Муарового бархата не существует; это такая же нелепость, как и прочие детали, приводимые провинциальным романистом, над которым смеется Дельфина; пользуюсь случаем принести сердечную благодарность P. M. Кирсановой за это и многие другие уточнения, касающиеся костюмов.

Впрочем, парижане порой ничуть не уступают в простодушии провинциалам; вот что на днях сообщила нам столичная газета «Мода»: «Моцарт доказывает справедливость старинной мудрости, согласно которой прекрасное не стареет.
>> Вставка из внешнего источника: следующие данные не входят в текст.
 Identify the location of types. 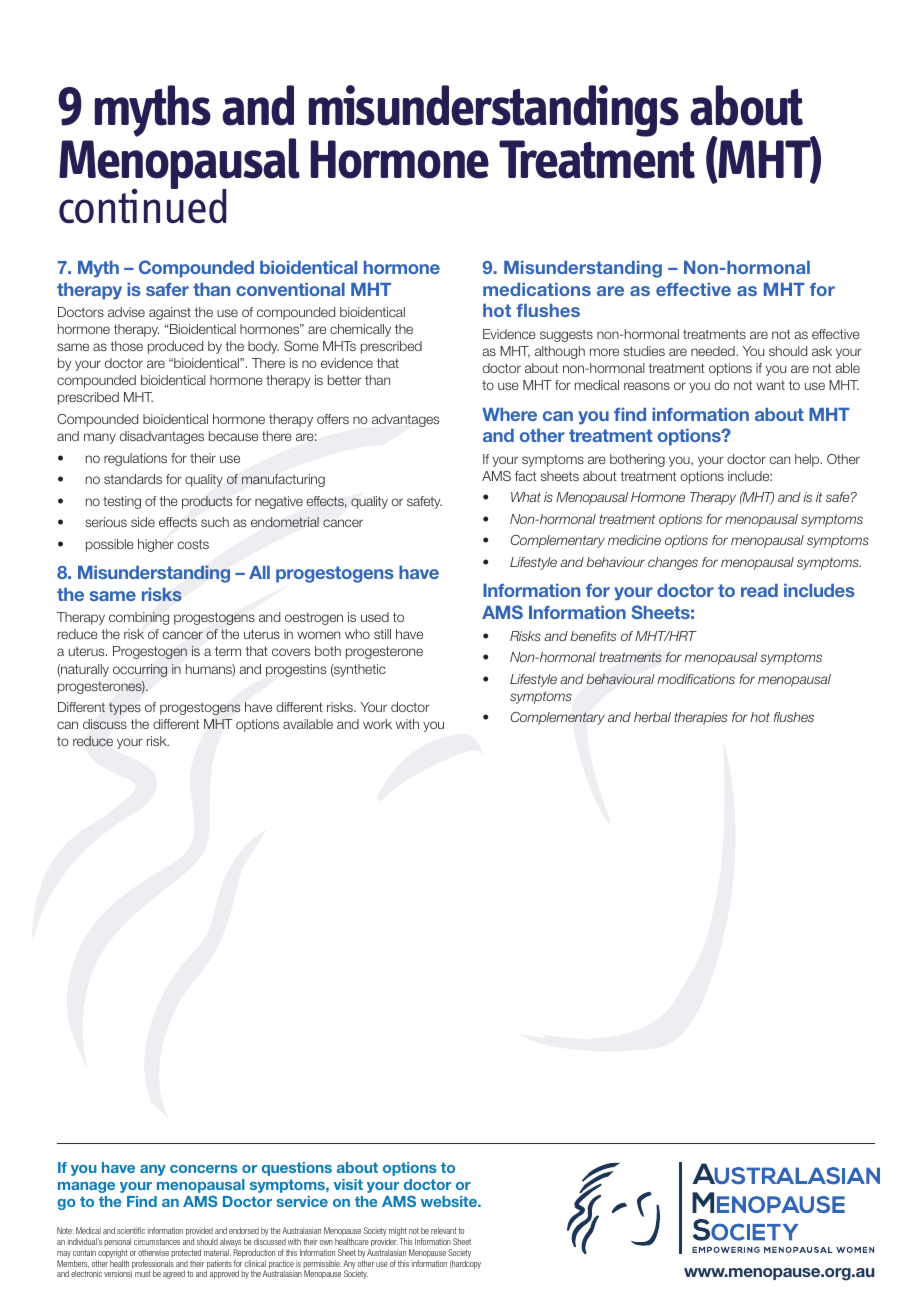
(125, 708).
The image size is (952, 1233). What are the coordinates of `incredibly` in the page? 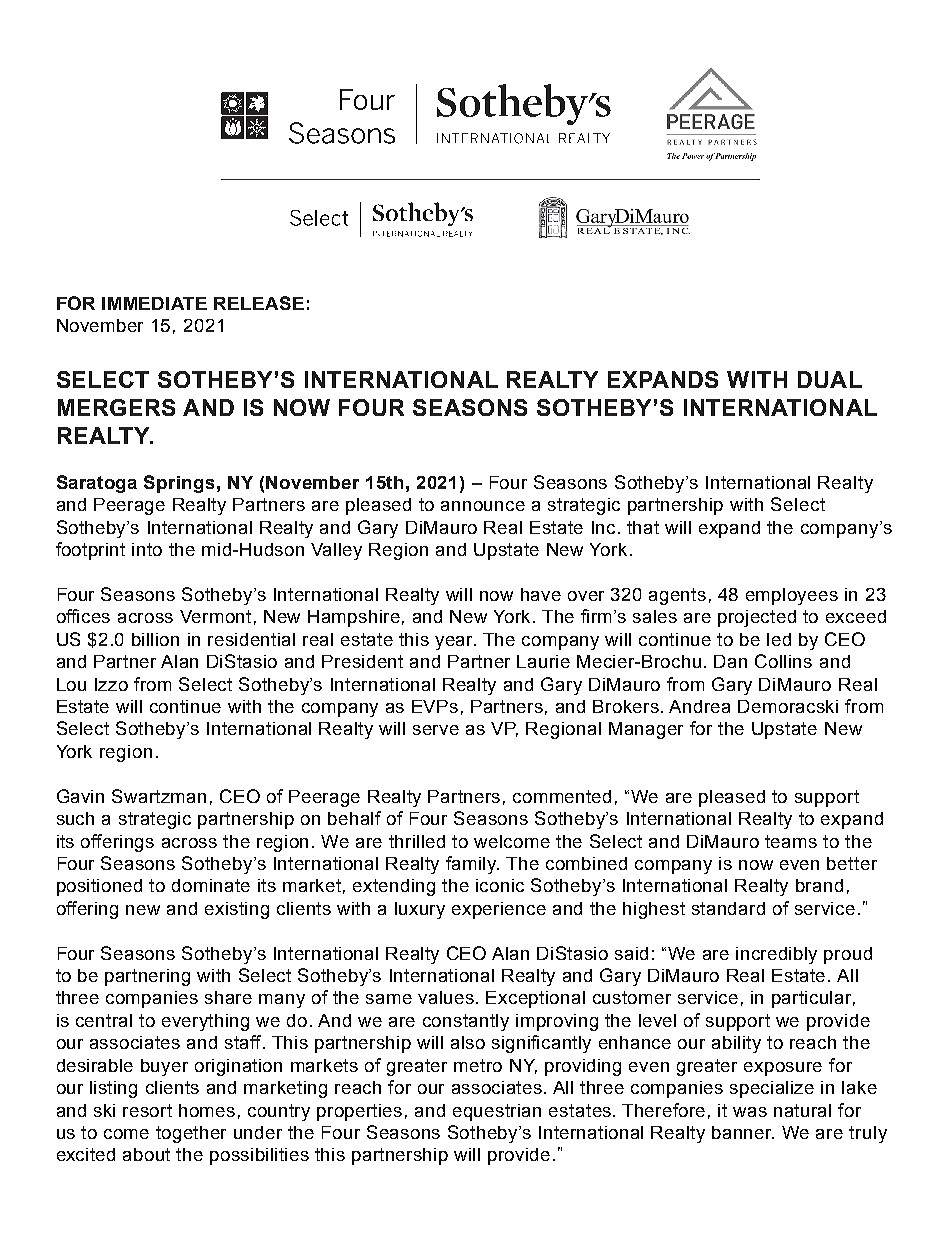 It's located at (776, 955).
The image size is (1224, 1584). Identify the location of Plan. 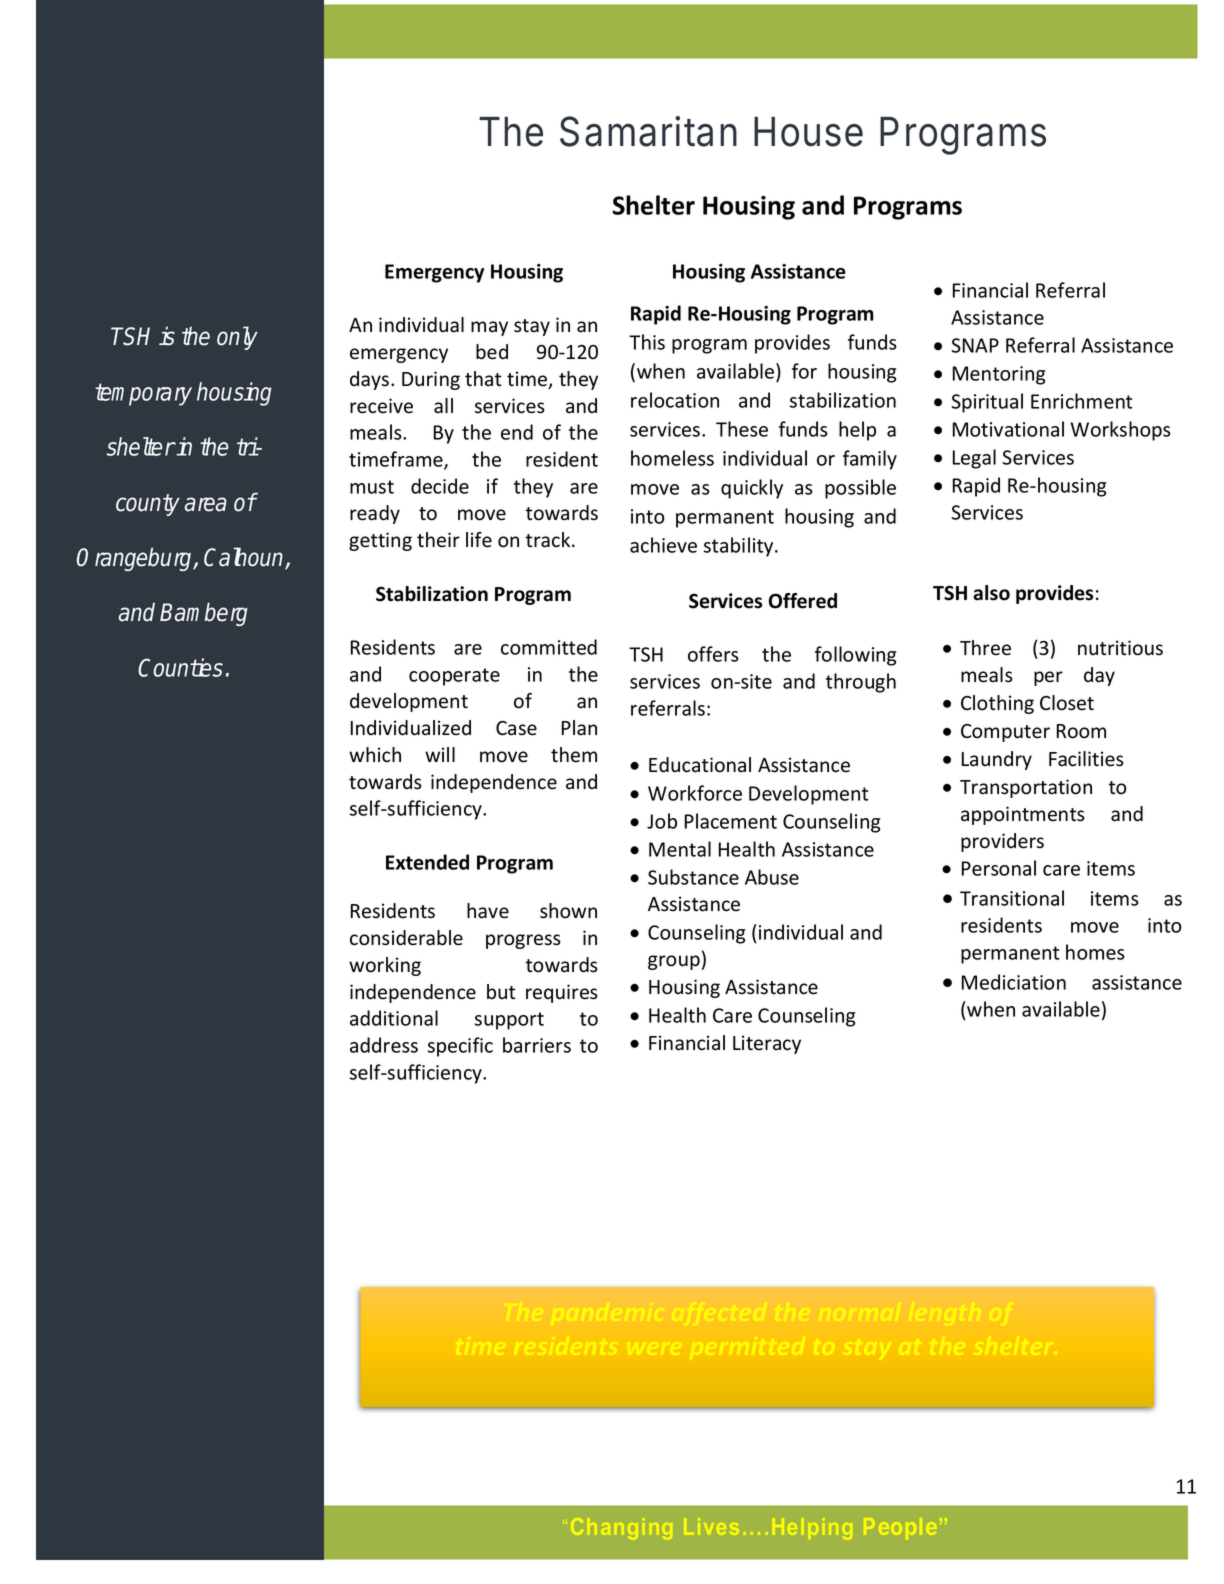
(579, 728).
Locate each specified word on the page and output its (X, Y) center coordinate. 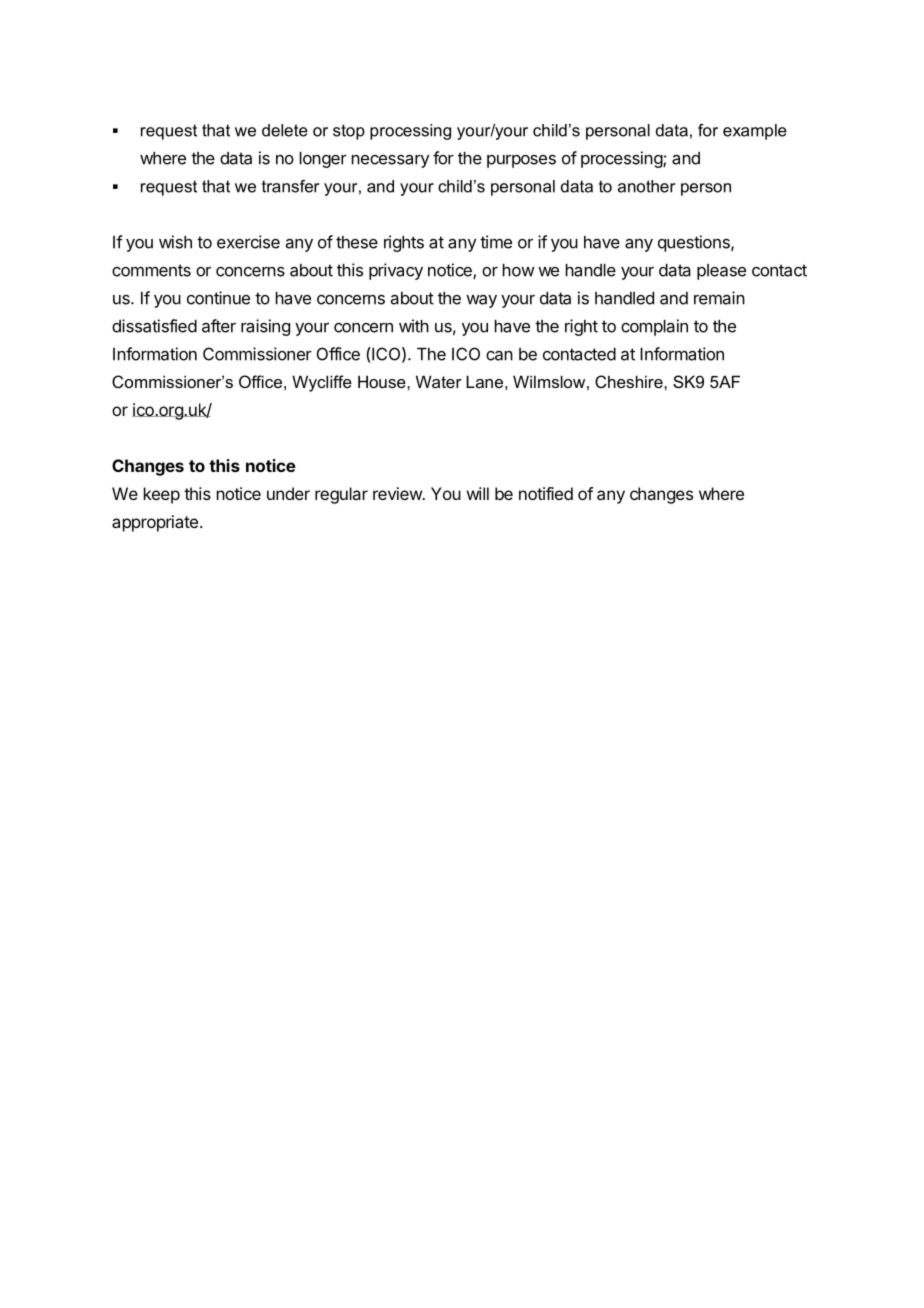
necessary (390, 161)
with (414, 326)
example (755, 132)
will (478, 493)
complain (654, 327)
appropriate (155, 523)
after (219, 326)
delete (285, 130)
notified (546, 493)
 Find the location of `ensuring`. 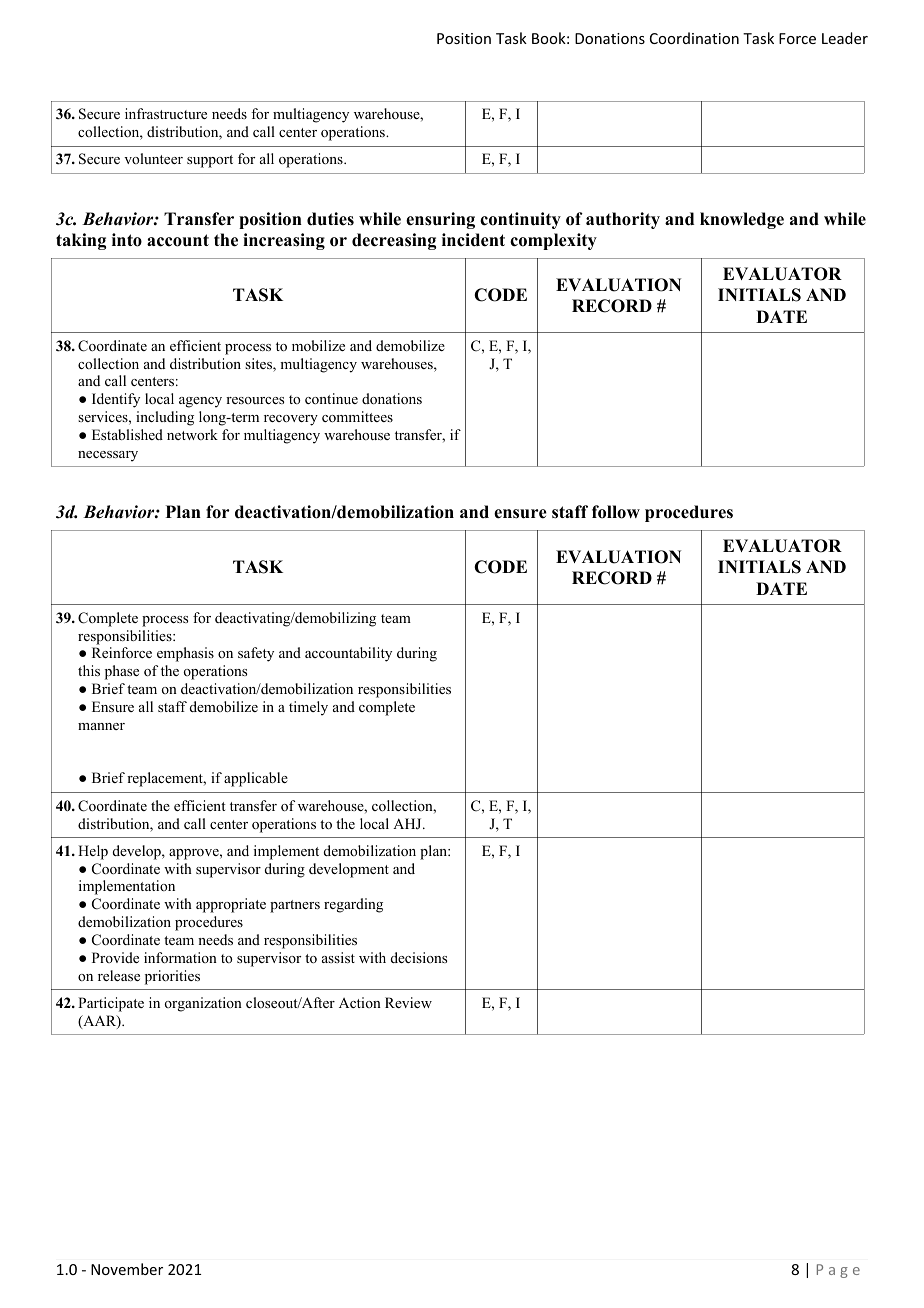

ensuring is located at coordinates (440, 220).
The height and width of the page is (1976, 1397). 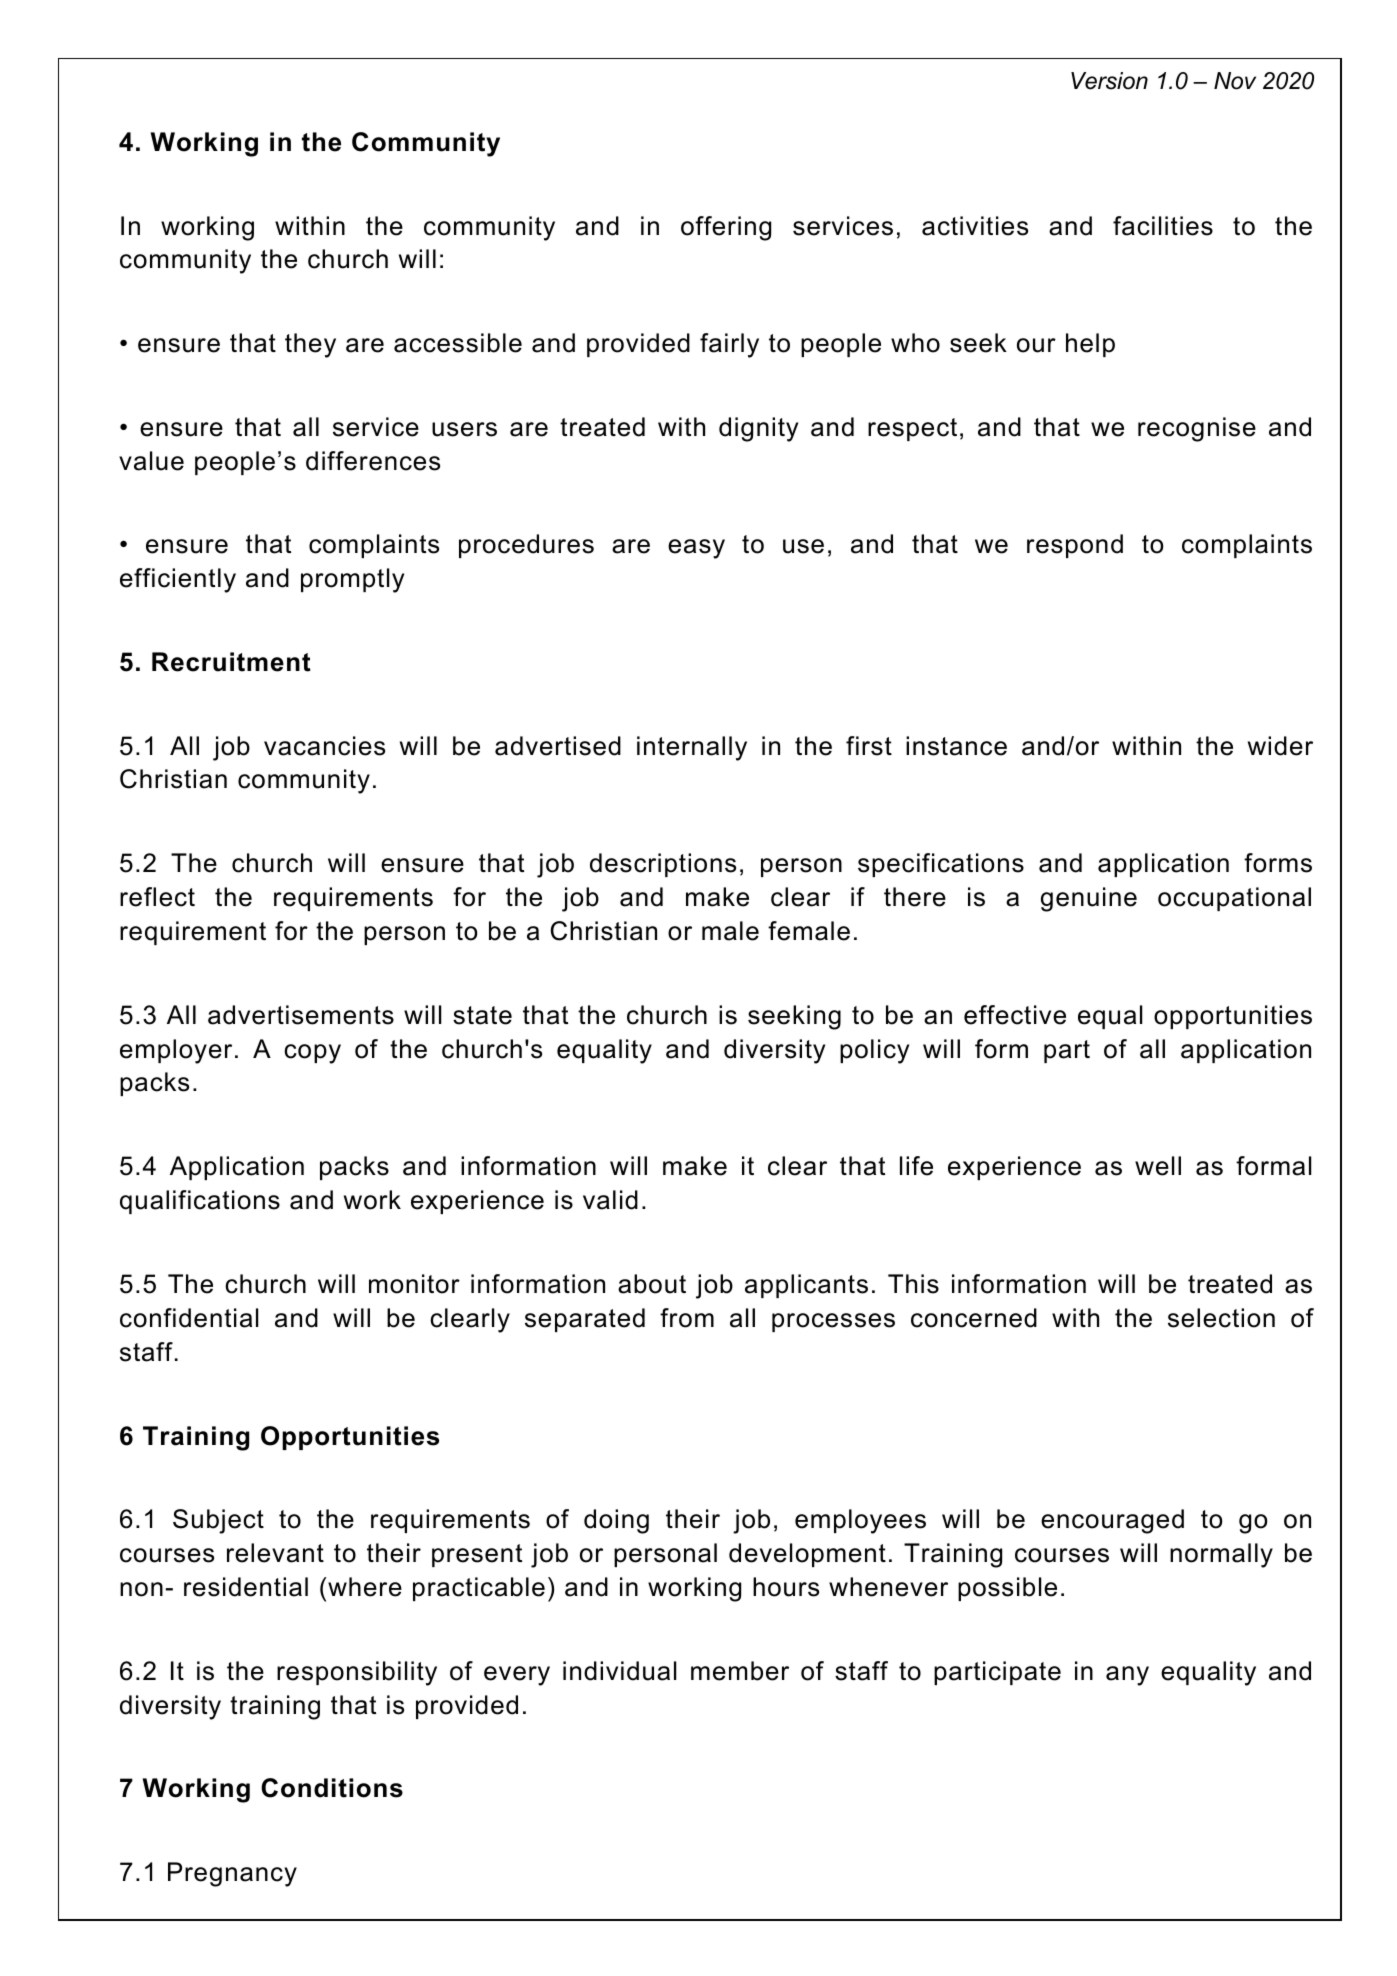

В прошлый вторник зала Итальянской оперы огласилась выразительными мелодиями „Тайного брака“, и нежное имя Моцарта привлекло к Итальянцам великое множество элегантных красавиц». Да уж, нежное имя Моцарта воистину могущественно, если ему удалось привлечь столько народу на представление шедевра Чимарозы [311] ! Пристало ли легитимистской газете плодить узурпаторов? […]

311

Автором оперы «Тайный брак» (1792) был, естественно, не Моцарт, а Д. Чимароза.

Один из наших друзей возвращался вчера из Версаля в гондоле [312] . Его немало позабавила ярость некоего англичанина, который хотел выйти в Севре, но никак не мог объясниться с кучером. Требовательный путешественник кричал: «Гондольер! гондольер!» — но никто не отзывался на сей венецианский клич. Кучер, заботившийся прежде всего о том, чтобы благополучно доставить свое судно к месту назначения, а о стихах Тассо не имевший ни малейшего представления [313] довез беднягу-англичанина до самого центра Парижа, где друг наш наконец втолковал ему, что во Франции, стране буржуазной и начисто лишенной поэзии, гондолами правят не гондольеры, а кучера дилижансов.

312

Один из видов наемных экипажей, использовавшихся парижанами для поездок за город.

313

О венецианских гондольерах, распевающих октавы из поэмы Т. Тассо «Освобожденный Иерусалим», неоднократно упоминали прозаики и поэты: Ж. де Сталь («О Германии», ч. 2, гл. 11), Байрон («Чайльд Гарольд», IV, III), К. Делавинь и др. (см. сводку источников: Набоков.С. 195–197).